Yes, a false proposition can imply anything including other false propositions. Therefore, if a false proposition A implies a non-trivial proposition B then a-priori there is some chance for B to be false too. Thus, if you check and see that B is actually true, then it makes you somewhat more confident that A was true.

The term "non-trivial" above is not precisely defined, and this is the part where it takes some expertise and intuition in the subject matter. Mazur's writeup has a discussion of this matter, and notes that the above approach is one of the ways mathematicians gained confidence in the truth of the Reimann Hypothesis.

I did not claim I have any heuristic proof for P ≠ NP, nor that it is enough to prove this statement by checking a finite number of candidate algorithms.

What I said is that P ≠ NP implies that very different types of algorithms will fail to solve NP-hard problems, and these amounts to a number of very different and non-trivial mathematical statements that, if we didn't think that P ≠ NP, we would not necessarily have guessed they are correct. So, when we use the assumption that P ≠ NP as a guide to give us a large family of different mathematical conjectures (one for each potential algorithm), which are actually interesting and non-trivial in their own right, and we are able to verify many of these conjectures, it gives us more confidence that our guide is correct.

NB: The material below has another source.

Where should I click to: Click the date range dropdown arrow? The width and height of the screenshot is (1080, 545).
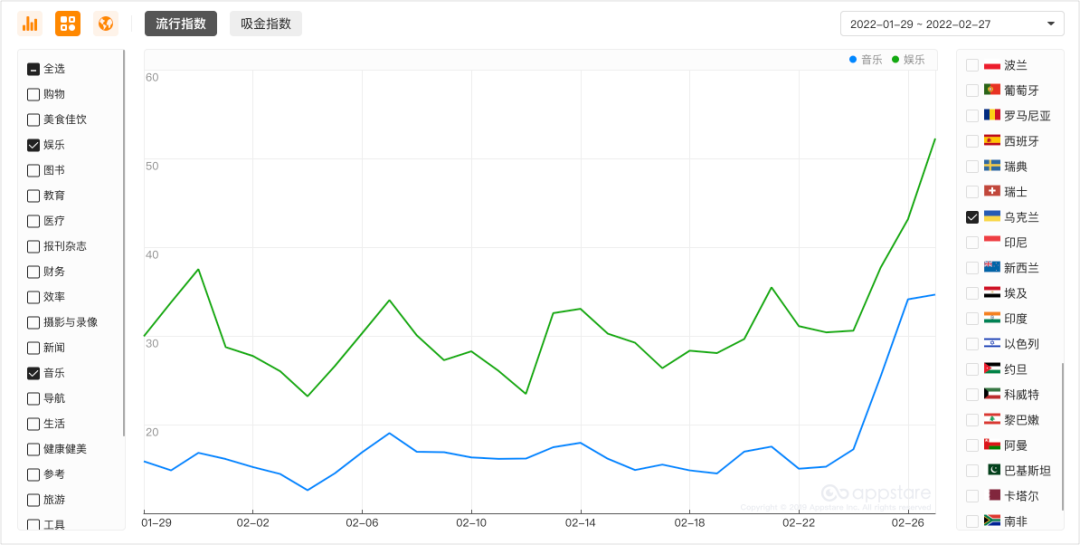point(1050,23)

Here is one recent example. In the 1980's there was an attempt to show that P=NP via a polynomial-size linear program for the travelling salesperson problem (TSP). In 1988 Yannakakis showed that the particular LP proposed, and in fact even a larger family of such LP's, can never solve the TSP. He also made the stronger conjecture that there does not exist a polytope defined by a polynomial number of constraints that projects to the TSP polytope. This conjecture was proven in this 2012 paper of Fiorini et al, who used a connection between these kinds of questions and classical and quantum communication complexity.

No, Dr Borak. The point is that a false assumption A - along with other axioms - implies both true and false propositions B! It's because the axioms plus A are an inconsistent set. If you can derive a true B from an A, it says absolutely nothing about the validity of A.

In physics, or with assumptions A of a continuous type, the situation would be different because A could allow one to *calculate* results - predict continuous values. Then a successful prediction is a nontrivial evidence for A. But it's only nontrivial because the right value of B has many (usually infinitely many) alternative, wrong values of B.

But if A,B are just binary propositions with the a priori assumed equal chances to be true and false, one can't say anything. The induction of truth values of A from the validity of their implications B is just impossible.

Titurbation theory -- we need to work on that.

Do Aaronson and Barak remind anyone else of Brian Cox, or is it just me?
One could say (stealing a quip) that their arguments run the gamut from A to B. (to C)

"Titurbation" is an anagram of "attribution," so I've been thinking of selling the rights to the AGW alarmists for use in their obfuscatory work. :-)

Thanks for a very interesting post. This comment is close to the level of trivia, but not quite. 9/11 was not the first time an airplane flew into a NY skyscraper. In 1945, a US B25 medium bomber, the kind used in the Dolittle raid of 1942, hit the Empire State building. I've heard, but not verified, that the World Trade towers were designed to survive being hit by a fully fueled Boeing 707, the largest commercially available plane back then. That design counted on asbestos around the girders, but the use of asbestos was prohibited while the towers were still under construction.

Dear Clayton, I don't understand the proof - or the techniques in this section of maths, for that matter - so please don't expect an expert report.

The proof only has 5 citations at this point, mostly self-citations:

It's the first one in the list. So based on this data, I wouldn't expect that it's something that all mathematicians have been working on in the latest year.

I erased the parenthesis from an URL in your comment which was otherwise broken.